§ PASSAGE TO READ:
When there’s a dirty job to do, I do my best to get out of it, and if I simply can’t shirk it, I do it grudgingly.
I grudgingly tooled up Miner Street and parked in front of the Underhill Museum and Book Store. In the noon light it didn’t look too dangerous – high windows at street level and sun-washed brick and mortar laid in the ornate style that masons haven’t employed for the better part of a century. Sighing deeply, I got out of the car and walked up to the door. It was closed. The spirits had smiled upon me. I took an unremarkable picture of the façade and, since I was already pointed in that direction, continued over I-70 onto Highway 103. Less than two minutes later I was standing among the mute and mossy monuments of the Idaho Springs Cemetery.
It was peaceful there, which is not uncommon for such hallowed precincts, and it was quite deserted. No voices, no chapeaued gentlemen, nothing but quiet stones and gently waving grass. Perhaps my little photo-safari wouldn’t be so troublesome after all, I thought. I am perfectly capable of enduring inconvenience, so long as doing so isn’t difficult or unpleasant. I took a few snaps and headed back across the bridge to the Argo.
“Ghost hunters come through here all the time, and we’ve had people on the tour – mostly kids – get really scared and see shadows and think they’re ghosts,” admitted Jim Maxwell, master and chief guide of Idaho Springs’ looming centerpiece, the Argo Mill. “I just ignore all that.”
Ignoring all that is what I do best. I took a couple of ignorable photographs and moved on to the Indian Springs Lodge. At noon on an autumn weekday, the place was bustling with bathers lining up for a shot at steamy, mineral-rich relief in the century-old spa’s storied baths. Jessa Logan was busy in her office, just off the lobby.
“Is this place really haunted?”
“I’ve never witnessed it myself,” Logan began, “but some people say an old gentleman sometimes appears sitting alone in Bath No. 4.”
While I understand the impulse, I’m afraid the “old gentleman” may be expecting more curative vigor than even Indian Springs’ potent waters can deliver.
“And Room No. 205 is supposed to be haunted. Some people say they’ve seen a woman wearing Victorian clothes walking down that hallway.”
“Some people” were beginning to make me feel uncomfortable, and is this office getting smaller? I excused myself, snapped an apparition-free shot of Room No. 205, and steeled myself for the main event.
The Phoenix Gold Mine rests snug and isolated in a tight canyon just west of town. Climbing the two miles up Trail Creek Road felt like free-falling out of the safe and civilized and into the mysterious and, possibly, sinister.
“Is the Phoenix actually haunted?” I asked Bob, who, like Cher, Enya, Tiffany and Charo, embraces a succinctness of self-identification.
“Like you wouldn’t believe,” said Bob. “We’ve had National Geographic, Discovery Channel, and a bunch of other folks up here looking for ghosts, and they all found ‘em, too.”
“Ever seen one yourself?”
“Just one time. It was the end of the day and I saw the silhouette of a man pass in front of the light coming in at the end of the tunnel. Nobody was supposed to be in there, so I figured he was up to no good. He passed by real close, so I quick jumped to the side and swung a punch where I knew he had to be. But all I hit was solid rock. Hurt like heck, too. But you should take the tour and see for yourself.”

§ INFORMATION SHOWN:
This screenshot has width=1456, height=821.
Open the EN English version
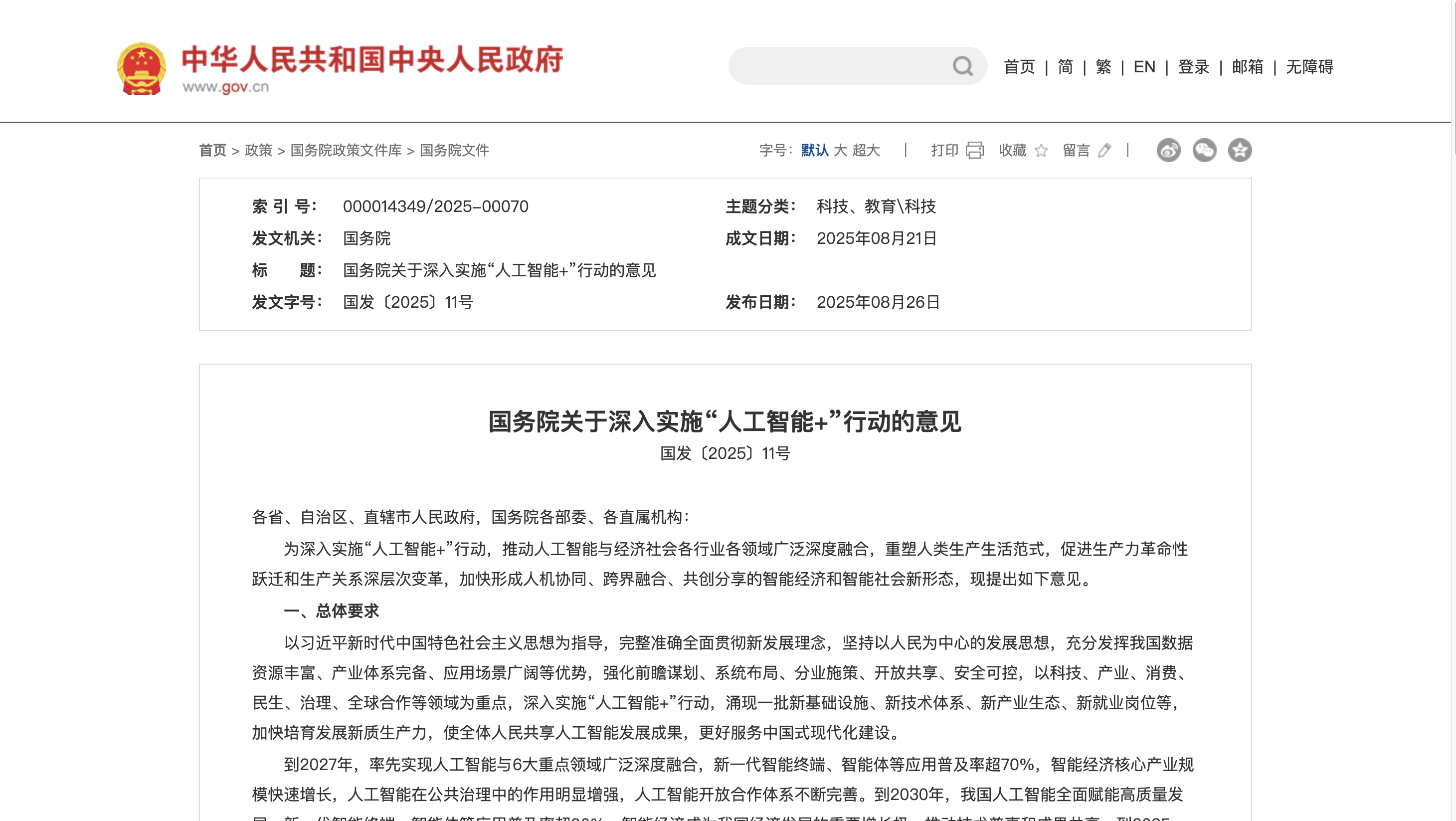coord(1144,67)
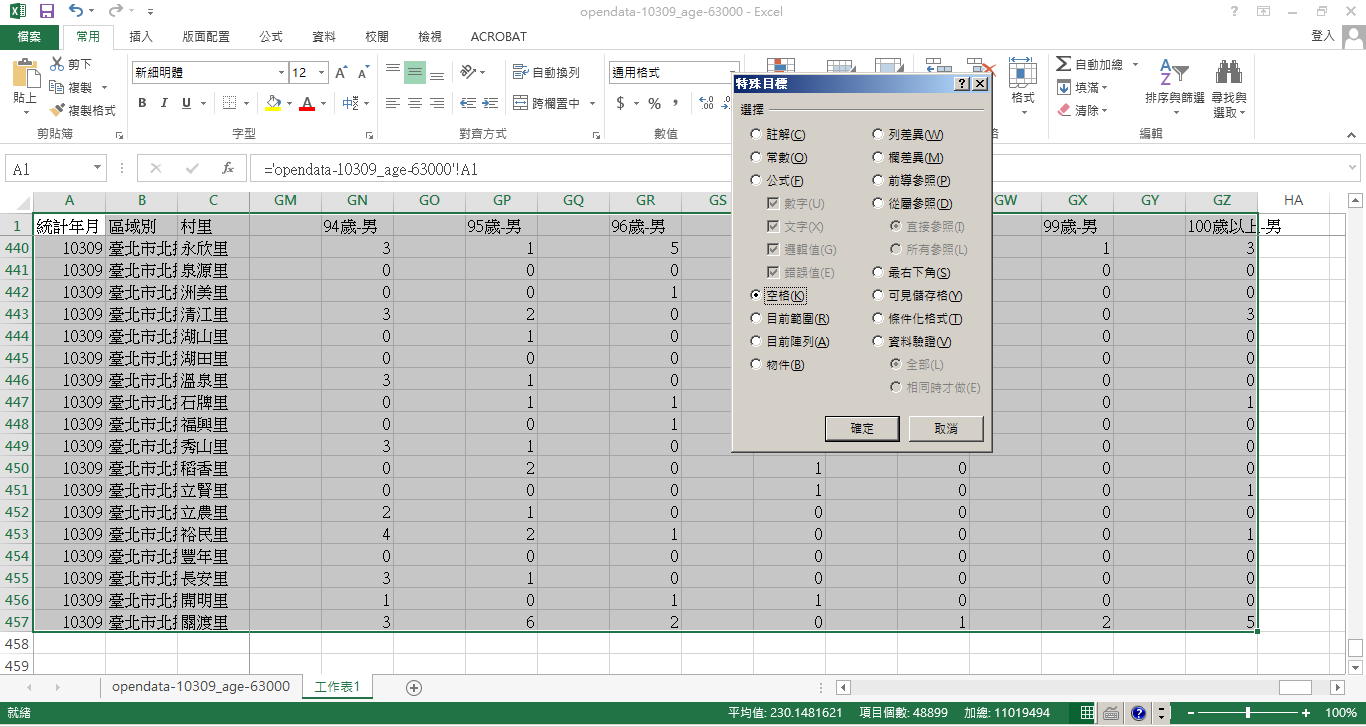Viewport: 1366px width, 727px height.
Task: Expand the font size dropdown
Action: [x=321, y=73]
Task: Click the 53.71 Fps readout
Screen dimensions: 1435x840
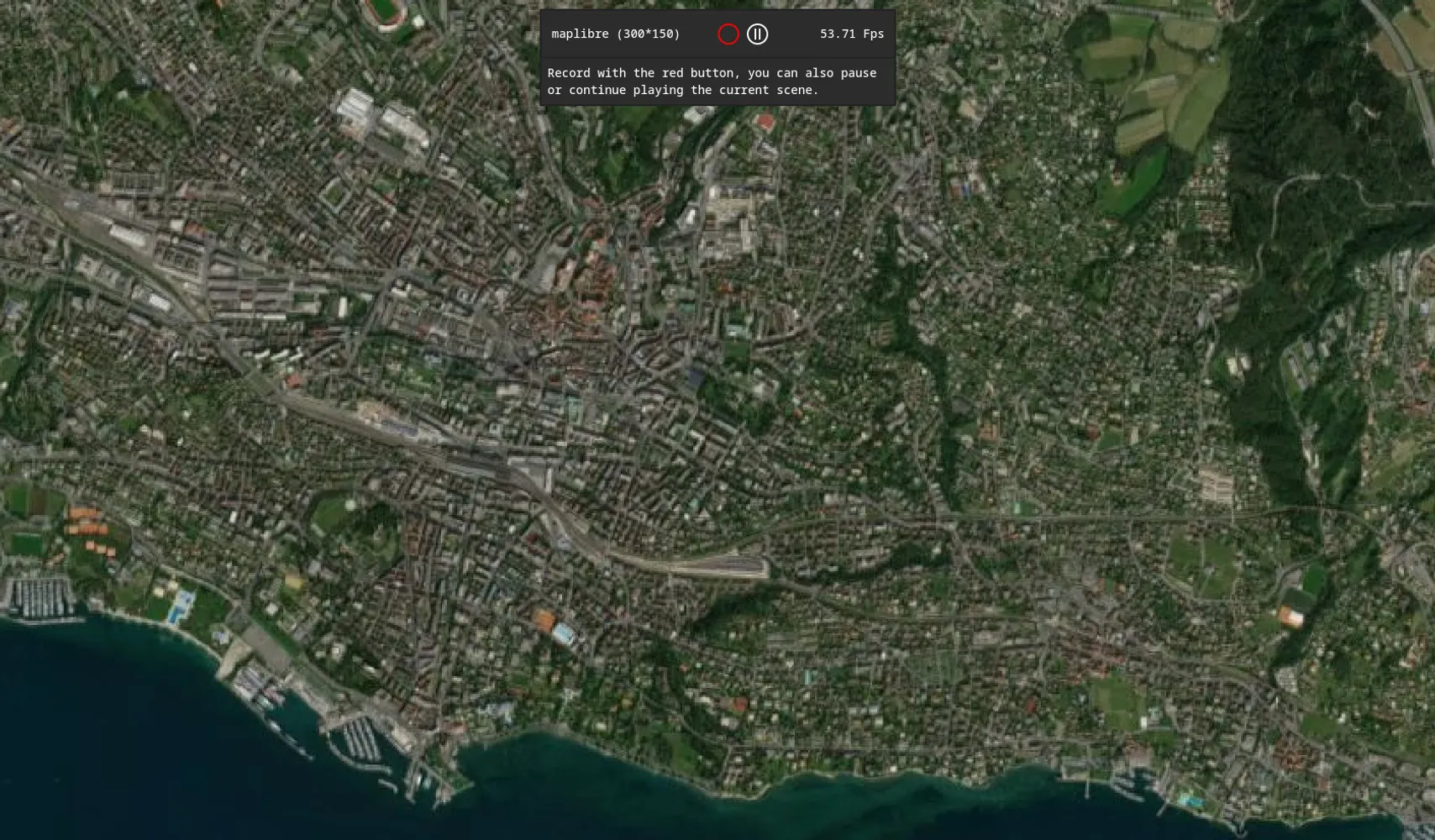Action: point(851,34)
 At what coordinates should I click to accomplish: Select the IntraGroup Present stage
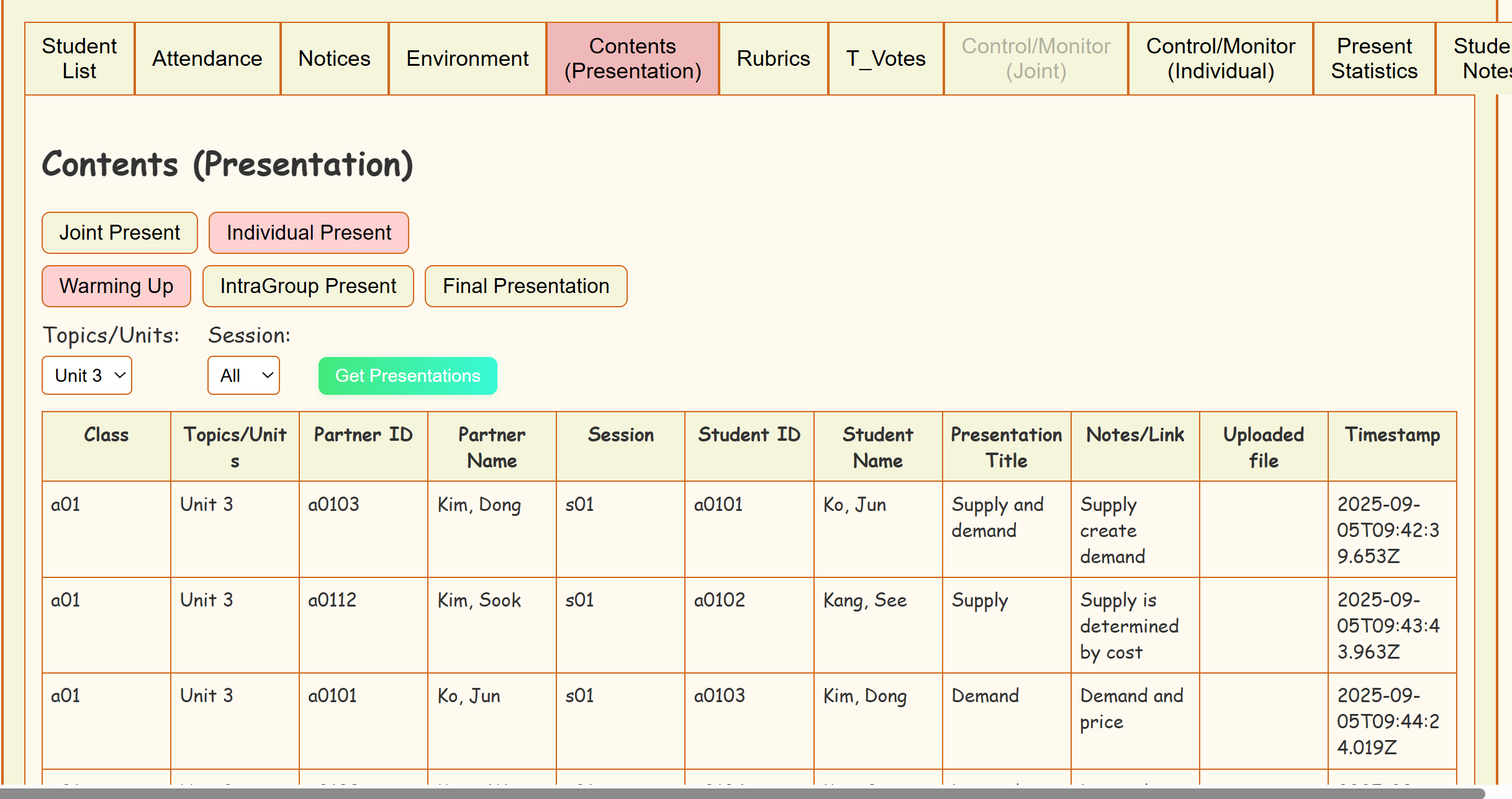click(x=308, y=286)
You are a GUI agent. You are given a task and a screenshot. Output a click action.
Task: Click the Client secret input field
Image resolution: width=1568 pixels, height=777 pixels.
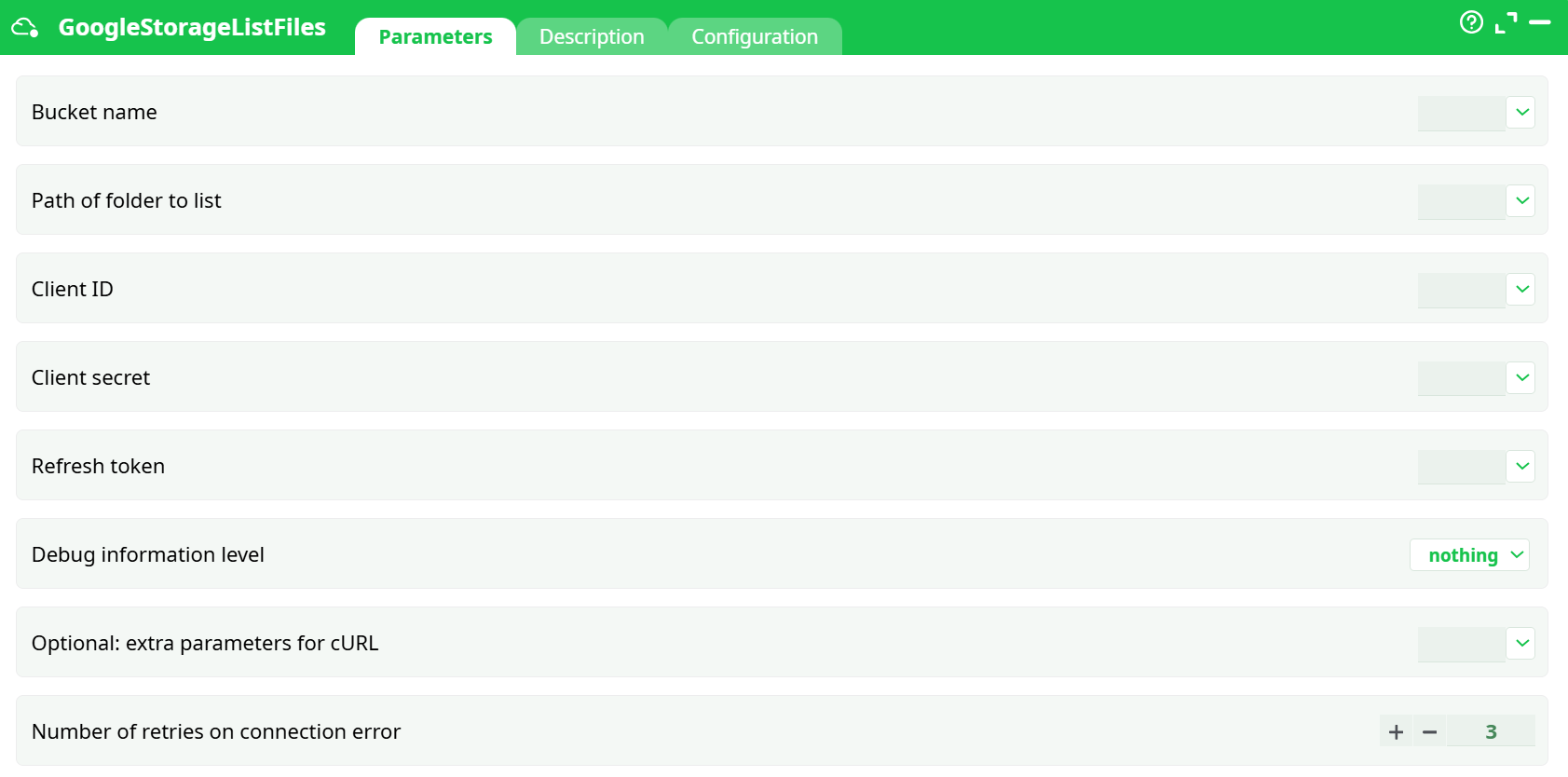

§ BRIEF 1: In the piece about haunted spots in Idaho Springs, which room at the Indian Springs Lodge is said to be haunted?
§ BRIEF 2: List every place the narrator stops at in the piece about haunted spots in Idaho Springs, in the order visited.
§ BRIEF 3: Carry on the piece about haunted spots in Idaho Springs, starting right after Bob's last words.

§ ANSWER 1: Room No. 205

§ ANSWER 2:
1. Underhill Museum and Book Store
2. Idaho Springs Cemetery
3. Argo Mill
4. Indian Springs Lodge
5. Phoenix Gold Mine

§ ANSWER 3:
That sounded like entirely too much not sitting down to suit my taste, and I was about to make my apologies when I saw the boy. Tommy Lowry, 13, was visiting from Illinois with the parents and grands, and the whole troop was putting on hardhats for their guided trip into the heart of darkness.
“They say this mine is haunted,” I told Tommy. “What do you think about that?”
For the record, that’s a journalistically legitimate question, and not merely a cruel attempt to needlessly frighten a child who’s done me no wrong.
“I think it’s a bunch of baloney,” Tommy said, nonchalantly. “It’s just a hole in the ground.”
Hmmm…I may be lazy, but I’m also vain, petty and insecure, and I wasn’t about to let a kid I don’t know show me up in front of grown-ups I don’t know.
“Okay, Bob. Let’s do this.”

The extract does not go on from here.